VORLIEGENDER TEXT:

Fast mag es scheinen, als sei das der tiefere Sinn der Erzählung von der Himmelfahrt: der Sohn Gottes muss vor unseren Augen aufgehoben werden, aus unseren Augen verschwinden, damit wir uns wieder der Erde zuwenden, nicht auf den Himmel und aller Himmel Kräfte warten, sondern ihn ziehen lassen, damit wir hier sehen, wie er unter uns und in uns und mit uns wirkt und lebt. Loslassen, damit Neues anfangen kann.
Heute steht der auferstandene Jesus auch an der Seite der Flüchtlinge, die zu Millionen ihre Heimatländer verlassen, die fliehen vor Angst und Schrecken, vor Hass und Gewalt, vor Völkermord und Bürgerkrieg. Er ist an der Seite derer, die ihre Heimat verlassen müssen, weil dort die einzige Perspektive der Tod zu sein scheint. Ist an der Seite derer, die sich mühsam auf Landrouten von Staat zu Staat quälen und sehen doch immer: neue Zäune, die vor ihnen aufgetürmt werden. Und er ist an der Seite der Menschen bei uns, die ihre Herzen und Häuser öffnen für die, die es bis zu uns schaffen. Und er ist bei denen, die den Wenigen hilfreich zur Seite stehen, die schließlich bis zu uns nach Mecklenburg-Vorpommern kommen.

ARBEITSAUFTRAG 1: Prüfe, ob die folgenden Aussagen mit dem Text über Himmelfahrt und Flüchtlinge übereinstimmen, und belege jede Antwort (ja oder nein) mit den entscheidenden Worten des Textes in wörtlichem Zitat. (a) Jesus steht heute an der Seite der Flüchtlinge. (b) Wir sollen auf den Himmel und aller Himmel Kräfte warten. (c) Viele Geflüchtete schaffen es bis nach Mecklenburg-Vorpommern.
ARBEITSAUFTRAG 2: Gib aus dem Text über Himmelfahrt und Flüchtlinge den Abschnitt wörtlich wieder, der mit den Worten „Heute steht der" beginnt und mit „nach Mecklenburg-Vorpommern kommen." endet.
ARBEITSAUFTRAG 3: Führe den Text über Himmelfahrt und Flüchtlinge im Anschluss an seinen letzten Satz weiter.

GESPEICHERTE DATEN:
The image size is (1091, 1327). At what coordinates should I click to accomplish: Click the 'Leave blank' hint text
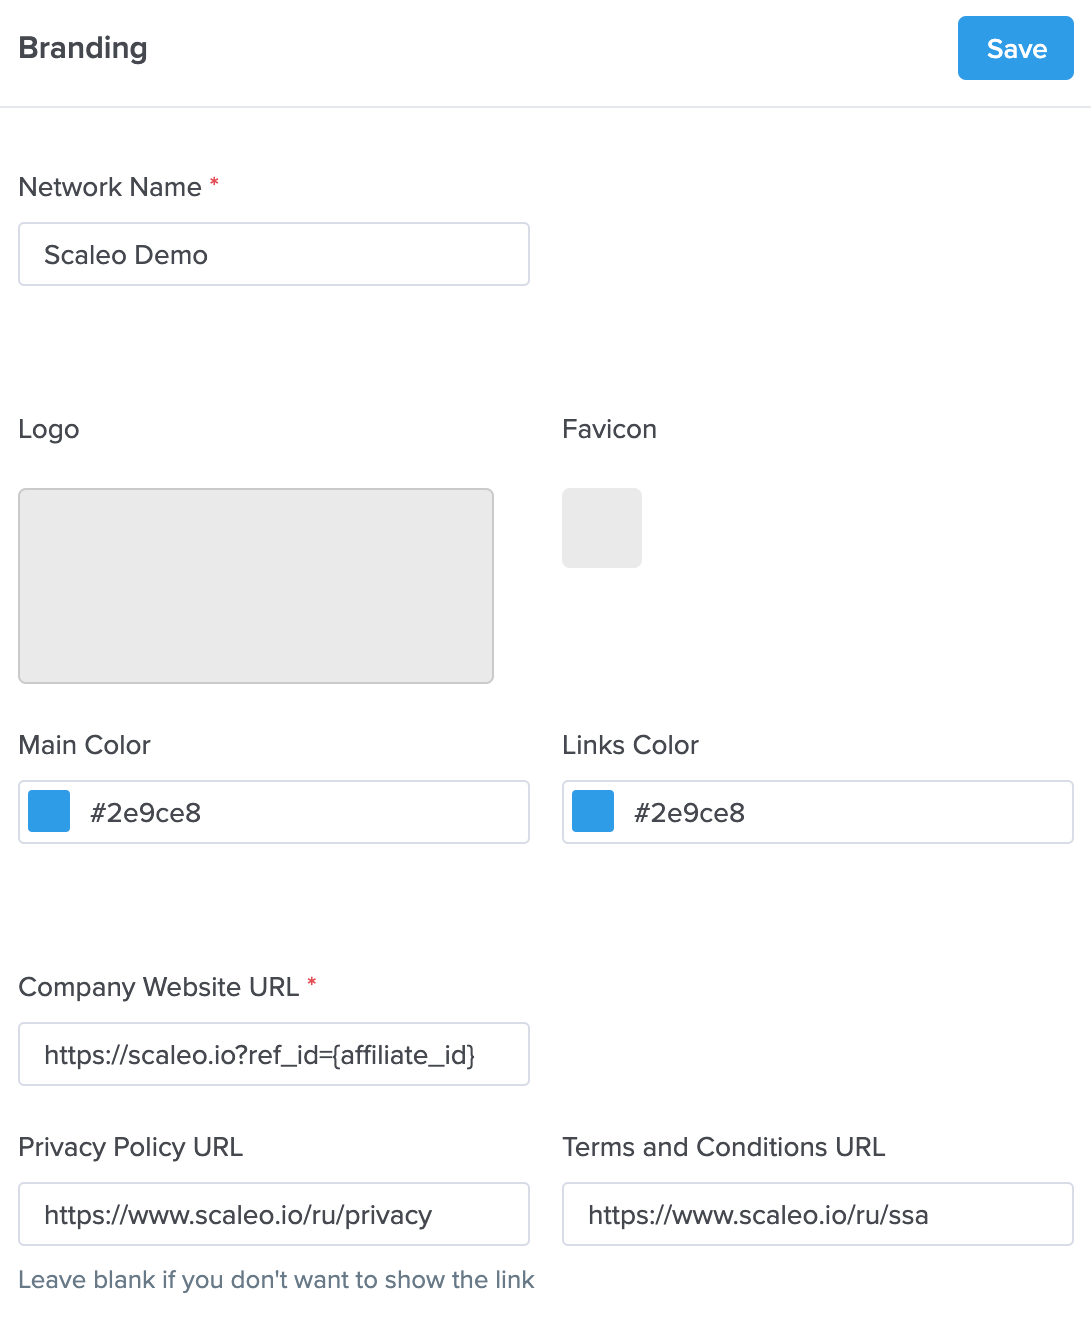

ERGEBNIS 1:
(a) Ja: „Heute steht der auferstandene Jesus auch an der Seite der Flüchtlinge"
(b) Nein: „nicht auf den Himmel und aller Himmel Kräfte warten"
(c) Nein: „den Wenigen hilfreich zur Seite stehen, die schließlich bis zu uns nach Mecklenburg-Vorpommern kommen"

ERGEBNIS 2:
Heute steht der auferstandene Jesus auch an der Seite der Flüchtlinge, die zu Millionen ihre Heimatländer verlassen, die fliehen vor Angst und Schrecken, vor Hass und Gewalt, vor Völkermord und Bürgerkrieg. Er ist an der Seite derer, die ihre Heimat verlassen müssen, weil dort die einzige Perspektive der Tod zu sein scheint. Ist an der Seite derer, die sich mühsam auf Landrouten von Staat zu Staat quälen und sehen doch immer: neue Zäune, die vor ihnen aufgetürmt werden. Und er ist an der Seite der Menschen bei uns, die ihre Herzen und Häuser öffnen für die, die es bis zu uns schaffen. Und er ist bei denen, die den Wenigen hilfreich zur Seite stehen, die schließlich bis zu uns nach Mecklenburg-Vorpommern kommen.

ERGEBNIS 3:
Und – natürlich: er ist auch nahe denen, die Angst haben angesichts der Vielen, die zu uns kommen, Angst um ihre eigene Zukunft, Angst vor Veränderungen des Vertrauten: „In der Welt habt ihr Angst“, sagt Jesus. Klar haben wir Angst, wenn wir sehen all den Terror und die Gewalt. Jesus selbst kennt diese Ängste, geht selbst durch sie hindurch, hat allen Grund dazu. Er hockt sich zu den Ängstlichen, sucht sie zu verstehen. Und sagt dann: der Grund für deine Ängste liegt nicht in den Anderen, den Fremden. Der Grund liegt darin, dass du dich nicht geborgen fühlst, nicht zu Hause fühlst, nicht angesehen, nicht gewürdigt.
Geht auch zu denen, die in Ängsten sind, sagt Jesus, lasst sie nicht allein. Damit sie nicht alle ihre Ängste projizieren müssen auf andere Kulturen, auf alles, was irgendwie anders ist, aussieht, glaubt. Und dann ermutigt er uns: In der Welt habt ihr Angst – aber siehe: ich habe die Welt überwunden. Überwunden alles, was da ist an unmenschlicher Macht und Rechthaberei. Überwunden das, was es uns schwer macht miteinander. Überwunden, indem ich mich dem anderen zuwende, neugierig bin, zuhöre, verstehe. Das kennen wir: dann wird das Schwere schon mal leicht. Nichts muss bleiben, wie es ist oder immer war. Hier nicht, nirgends auf der Welt. Wenn ihr Angst habt: ich habe euch gezeigt, wie die Verschiedenen friedlich zusammen leben können, teilen, was sie haben. Wirklich teilen. Geld, Brot, Frieden, Liebe. Alles Sachen, die wir selber brauchen. Und oft auch in Fülle haben. Mehr als genug wenige, viel zu wenig die meisten. Wenn wir damit anfangen, aufzuhören, alles für uns zu behalten: dann müssen viele Menschen nicht mehr fliehen. Wenn wir sorgsam umgehen mit Gottes Schöpfung, dann haben mehr Menschen an mehr Orten der Welt sauberes Wasser, gute Luft zum Atmen.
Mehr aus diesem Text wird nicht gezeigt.